Declines in physical activity that accompany an admission to an intensive care unit (ICU) represent a significant stress to the body. Decreases in physical activity have been demonstrated to result in losses in functional capacity of the musculoskeletal and cardiovascular systems. These two systems are central to achieving and maintaining functional independence, which is a prerequisite for discharge from a healthcare facility, as is independent functioning of the individual in the community setting. Whereas a decrease in physical activity will result in an attenuation in the functioning of the cardiovascular and musculoskeletal systems, increases in physical activity can stimulate gains in their functional capacity.
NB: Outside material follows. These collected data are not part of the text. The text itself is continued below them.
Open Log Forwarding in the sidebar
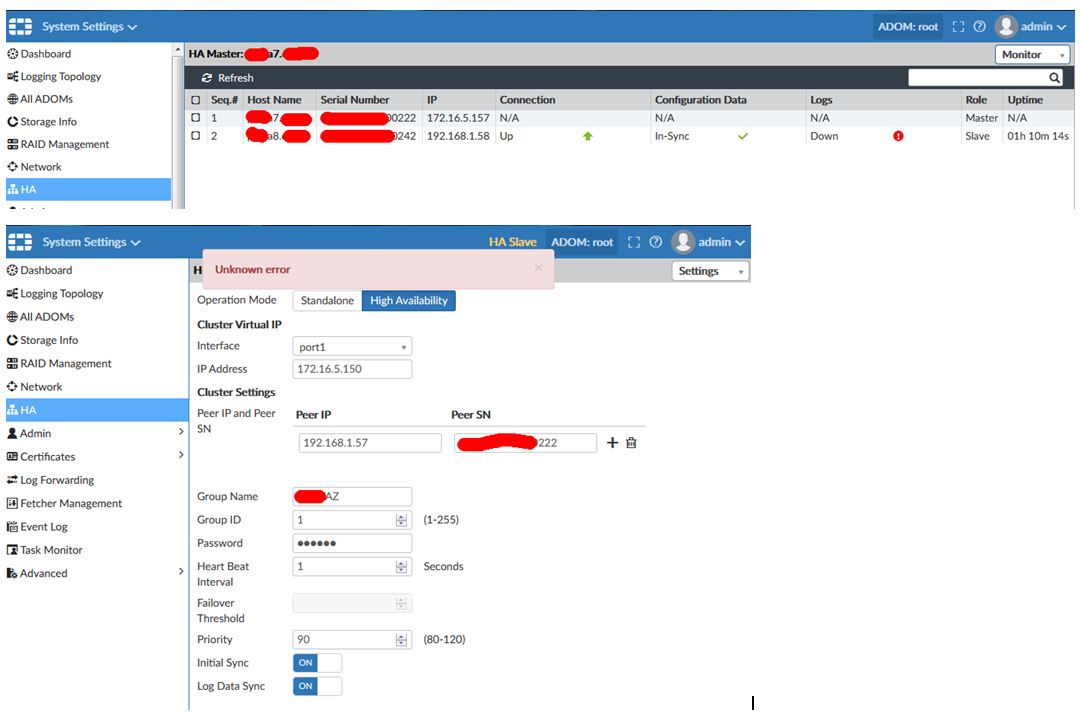Viewport: 1080px width, 716px height. (57, 480)
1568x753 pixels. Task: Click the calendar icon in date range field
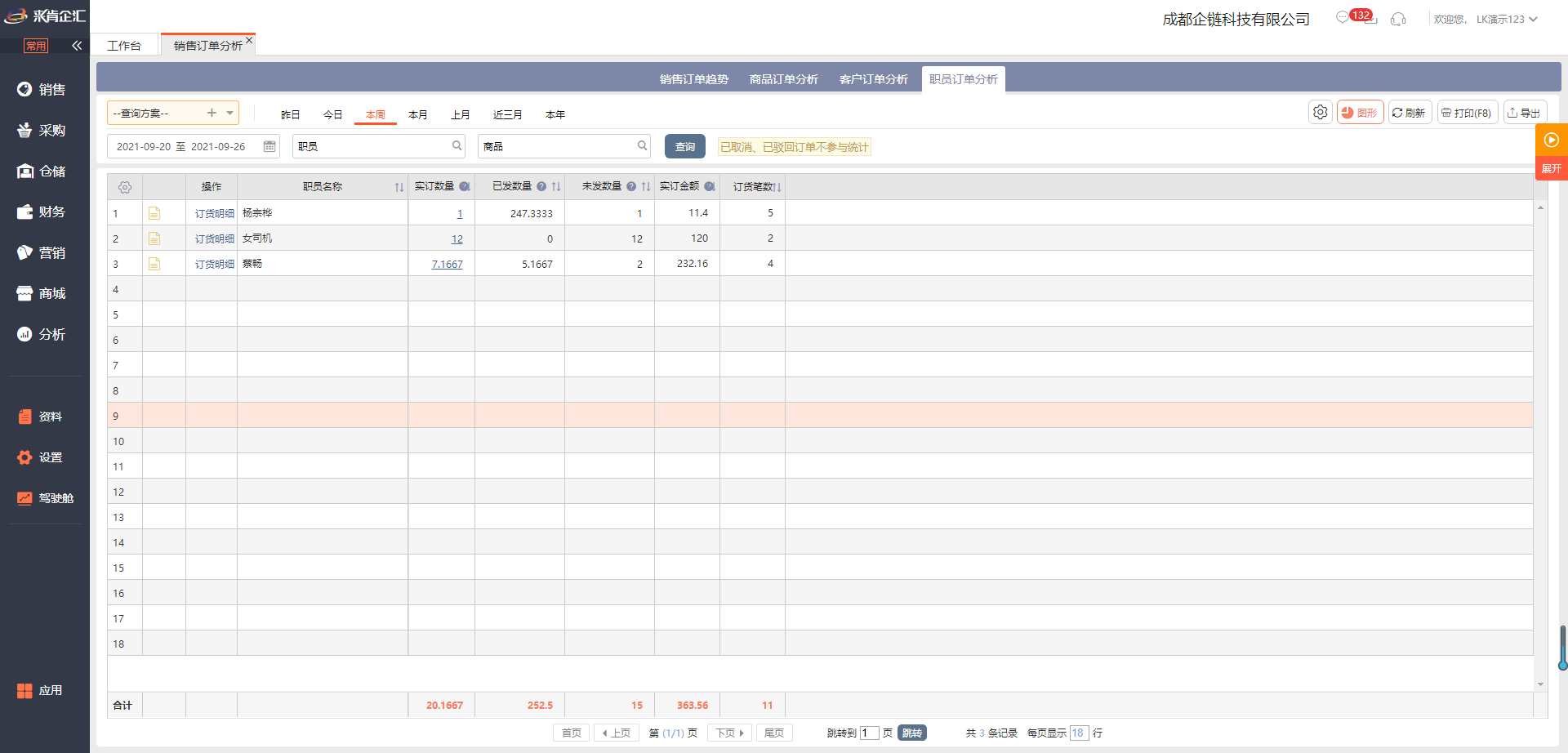pyautogui.click(x=270, y=146)
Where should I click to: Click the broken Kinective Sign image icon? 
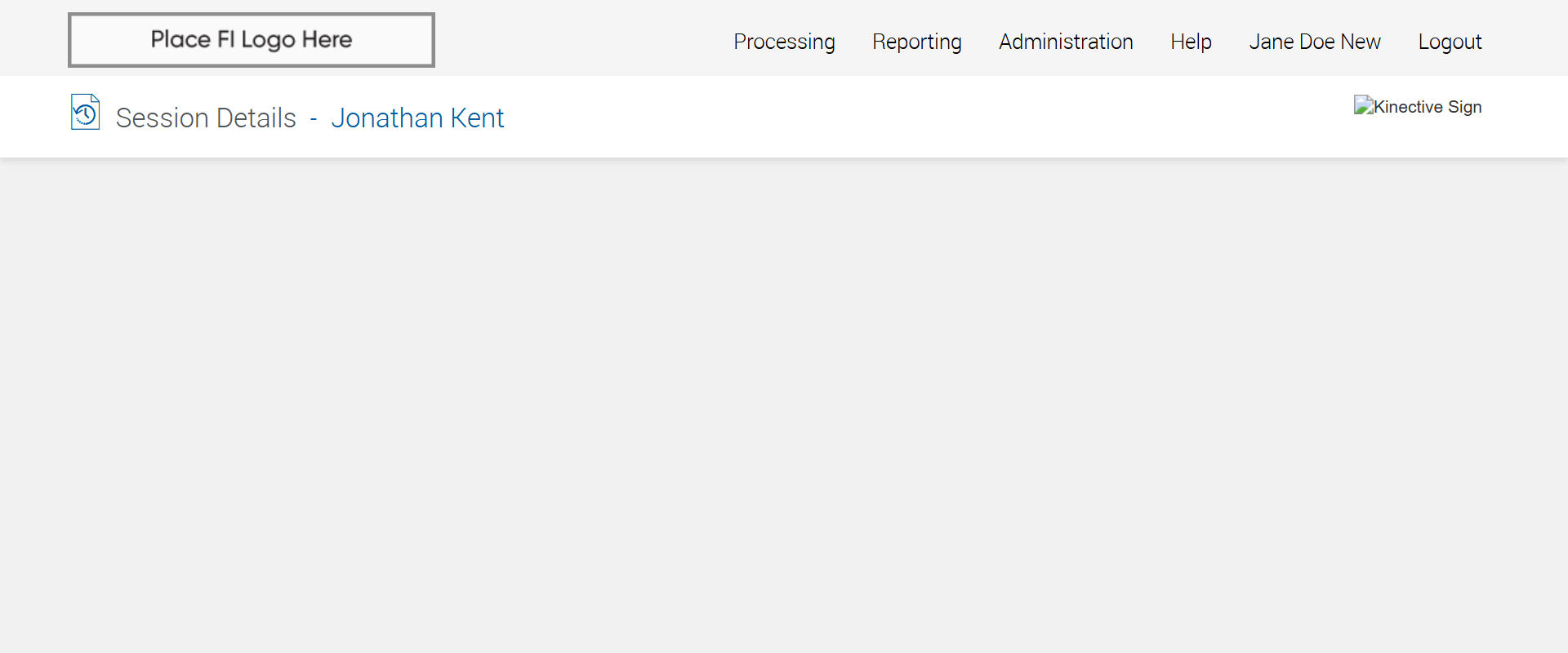coord(1363,106)
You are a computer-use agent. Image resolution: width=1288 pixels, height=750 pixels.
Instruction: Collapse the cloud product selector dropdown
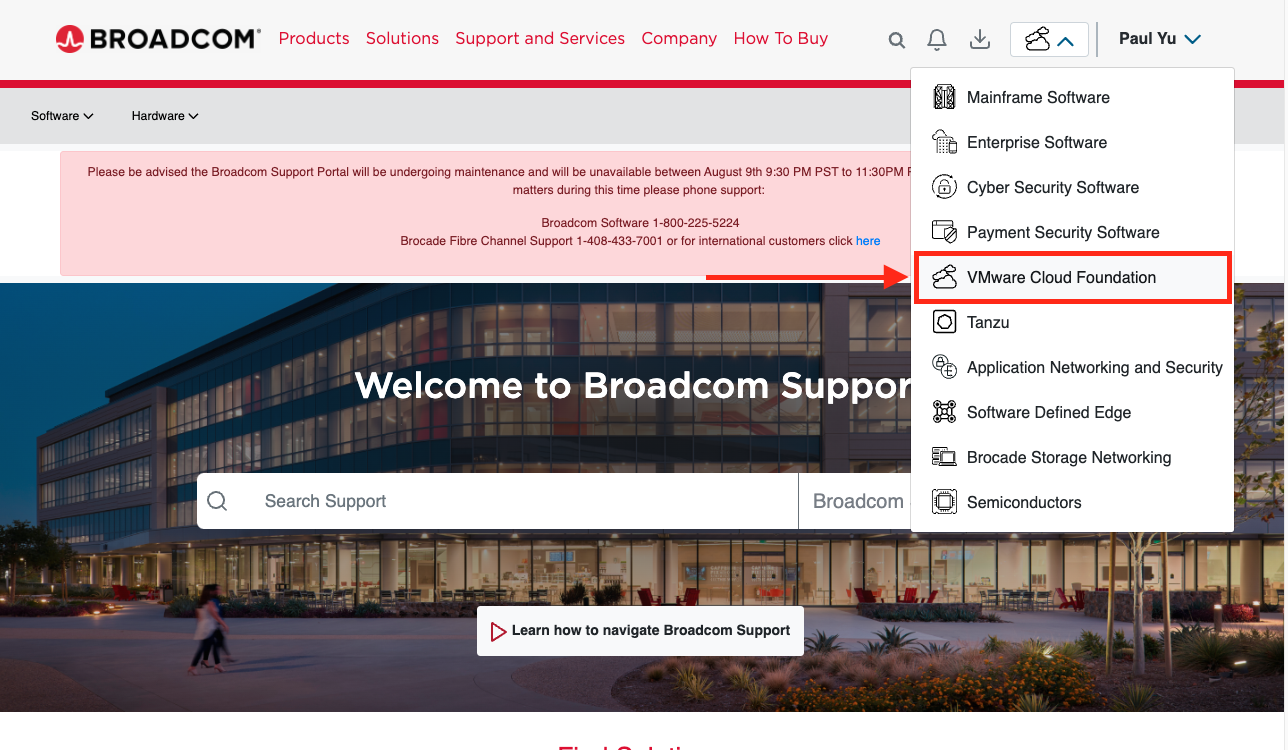(x=1049, y=40)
The concept of improving the functional capacity of the body to withstand anticipated musculoskeletal stressors has had limited application to the effects of inactivity associated with an ICU admission. By increasing an individual’s functional capacity through increased physical activity prior to an ICU admission, it seems reasonable that the patient would retain a higher level of functional capacity over their entire ICU admission. The process of enhancing functional capacity of the individual to enable them to withstand the stressor of inactivity associated with an admission to ICU is termed prehabilitation. A generic program of prehabilitation includes warm-up, aerobic, strength, flexibility, and functional task components. The initial level of prehabilitation training and the progression of the training will be different for each individual based upon their initial functional capacity and the degree to which they individually respond to increases in physical activity. Declines in physical activity among ICU patients represents a significant health risk that may be reduced through introducing prehabilitation interventions.